第175話 あの時の?
「おおっっ!!」
「この野郎っっ!!」
「殺せぇぇ!!」
「うがぁぁっっ!!」
「死ねぇぇっっっ!!!」
激しい戦いが始まっていた。
連合軍は吉川元春率いる毛利軍一万弱と、島津歳久が率いる島津軍五千が見事な連携を見せていた。

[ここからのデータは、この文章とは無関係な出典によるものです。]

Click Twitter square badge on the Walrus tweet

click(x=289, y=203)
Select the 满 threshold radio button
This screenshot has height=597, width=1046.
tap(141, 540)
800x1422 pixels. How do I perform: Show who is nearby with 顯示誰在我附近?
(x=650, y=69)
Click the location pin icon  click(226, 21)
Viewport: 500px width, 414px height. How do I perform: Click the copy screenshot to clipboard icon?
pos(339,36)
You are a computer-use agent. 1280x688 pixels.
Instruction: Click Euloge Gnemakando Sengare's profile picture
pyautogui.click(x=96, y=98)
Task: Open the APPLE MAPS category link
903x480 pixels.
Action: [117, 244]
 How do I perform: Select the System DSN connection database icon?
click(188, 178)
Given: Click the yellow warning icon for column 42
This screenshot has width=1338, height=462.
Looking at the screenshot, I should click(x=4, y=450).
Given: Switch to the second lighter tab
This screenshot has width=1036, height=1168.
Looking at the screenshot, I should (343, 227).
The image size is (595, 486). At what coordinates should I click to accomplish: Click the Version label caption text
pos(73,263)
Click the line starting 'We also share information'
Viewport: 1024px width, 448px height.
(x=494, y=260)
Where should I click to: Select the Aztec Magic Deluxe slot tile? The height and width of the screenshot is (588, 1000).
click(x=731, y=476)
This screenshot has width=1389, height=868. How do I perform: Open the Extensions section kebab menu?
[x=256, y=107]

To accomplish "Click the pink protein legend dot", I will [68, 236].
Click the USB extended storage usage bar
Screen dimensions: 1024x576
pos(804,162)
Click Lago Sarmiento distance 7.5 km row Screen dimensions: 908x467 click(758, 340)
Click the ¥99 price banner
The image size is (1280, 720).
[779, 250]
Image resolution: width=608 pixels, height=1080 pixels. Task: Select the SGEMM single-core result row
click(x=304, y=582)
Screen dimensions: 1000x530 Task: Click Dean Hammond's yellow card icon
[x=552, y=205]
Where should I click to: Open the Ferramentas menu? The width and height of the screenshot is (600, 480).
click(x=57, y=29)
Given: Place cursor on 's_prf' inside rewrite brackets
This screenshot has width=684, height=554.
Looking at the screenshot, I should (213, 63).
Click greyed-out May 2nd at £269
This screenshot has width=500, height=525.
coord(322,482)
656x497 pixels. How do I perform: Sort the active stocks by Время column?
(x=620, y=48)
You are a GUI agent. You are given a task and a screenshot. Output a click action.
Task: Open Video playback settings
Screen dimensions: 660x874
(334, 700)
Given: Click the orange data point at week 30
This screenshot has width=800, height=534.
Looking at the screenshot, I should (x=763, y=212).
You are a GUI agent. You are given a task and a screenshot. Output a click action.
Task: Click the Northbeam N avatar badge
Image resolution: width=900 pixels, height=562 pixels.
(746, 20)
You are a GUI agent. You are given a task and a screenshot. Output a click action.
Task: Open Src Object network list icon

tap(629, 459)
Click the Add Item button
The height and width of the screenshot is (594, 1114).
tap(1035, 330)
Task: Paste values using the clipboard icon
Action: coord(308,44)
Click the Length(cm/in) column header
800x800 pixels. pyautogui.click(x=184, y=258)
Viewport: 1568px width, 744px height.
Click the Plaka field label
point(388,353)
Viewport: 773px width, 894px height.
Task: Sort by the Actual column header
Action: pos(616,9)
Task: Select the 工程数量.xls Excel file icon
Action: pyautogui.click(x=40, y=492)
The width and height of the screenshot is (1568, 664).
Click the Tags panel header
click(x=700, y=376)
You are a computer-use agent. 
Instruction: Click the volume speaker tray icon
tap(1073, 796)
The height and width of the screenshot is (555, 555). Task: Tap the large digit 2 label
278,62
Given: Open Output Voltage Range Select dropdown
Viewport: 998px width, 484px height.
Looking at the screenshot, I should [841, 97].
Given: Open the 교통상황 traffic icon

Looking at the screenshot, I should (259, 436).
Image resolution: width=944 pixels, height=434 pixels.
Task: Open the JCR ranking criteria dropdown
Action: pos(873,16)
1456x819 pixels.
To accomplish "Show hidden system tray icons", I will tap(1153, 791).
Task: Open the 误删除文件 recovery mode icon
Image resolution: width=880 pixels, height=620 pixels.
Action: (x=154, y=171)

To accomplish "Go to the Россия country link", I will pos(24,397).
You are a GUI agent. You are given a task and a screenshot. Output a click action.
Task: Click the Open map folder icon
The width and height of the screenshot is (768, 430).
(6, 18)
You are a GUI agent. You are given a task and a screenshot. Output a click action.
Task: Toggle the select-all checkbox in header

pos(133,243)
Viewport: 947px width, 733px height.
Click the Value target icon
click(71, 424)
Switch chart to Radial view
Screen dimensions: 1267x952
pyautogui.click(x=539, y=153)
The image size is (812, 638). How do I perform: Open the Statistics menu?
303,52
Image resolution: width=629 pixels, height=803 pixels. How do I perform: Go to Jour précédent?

対する徳川軍は本田忠勝が一万二千の兵でもってこれに当たっていた。
兵の数は、この戦に関しては連合軍が上回っていたが、本陣の兵力は徳川一万五千。
連合軍は八千五百程となっていた。
つまりもし、この初戦で連合軍が敗れれば、後はただ捻り潰されるのを待つのみとなってしまうのである。
そんな大事な戦の相手が本田忠勝。
昨日の戦いで、その強さは嫌という程思い知らされていた。
数でも上回っている上、吉川元春や島津歳久をもってしても徐々に押され始める連合軍……。
「やはりこ奴らの強さは尋常ではないっ!!」
「まだ耐えるんじゃっ!!もっと中央へ引き付けるっ!!」
「分かって居りまするっ!やられてたまるかっ!」
必死の戦いを繰り広げる連合軍。
先手を打ち、徳川軍の陣地を押し込んでいた連合軍は時間が経つにつれ、自陣へと押され始め、本田忠勝の本陣が戦場の中央へと差し掛かった。
その時だった。
大きな太鼓の音が打ち鳴らされる。
独特のリズムで討たれる太鼓の音に、連合軍が素早く反応する。
ついさっき迄、徳川軍と刃を交えていた連合軍の兵は一斉に左右に散っていった。まるで戦場から一目散に逃げだす逃亡兵の様に……。
だがよく見れば、その姿は決して逃亡兵のそれではなかった。
明らかに何か明確な意図をもって整然と行動をしているのだ。
何かある!
本田忠勝がそう思った時には既に、この連合軍の策は最終段階に入っていた。
「どぉぉんんっっ!!」
あたりに轟音が響いた。
大筒だった。
「何じゃとっっ!!」
本田忠勝が初めて慌てた様子を見せる。
「何故大筒がっっ!?」
「弾は切れておった筈ではないのかっ!?」
二週間程前の伊達砦陥落の日。
軍議での出来事……。
徳川との決戦に備えて話を進めていた連合軍だが、盛山の家臣からまさかの報告がもたらされたのだった。
◇◇◇
「盛山様、よろしいでしょうか?」
「ん?如何した?」
「そのまま申せ。」
最初は盛山だけに耳打ちをする予定だった家臣だが、盛山のこの言葉に従い緒将に聞こえる様に言葉を発した。
「××××××××××××××××××××………。」
あの内容……。
「砦の奥の倉庫より大筒の弾を発見致しました………。」
その弾が本田忠勝の軍を直撃したのだった。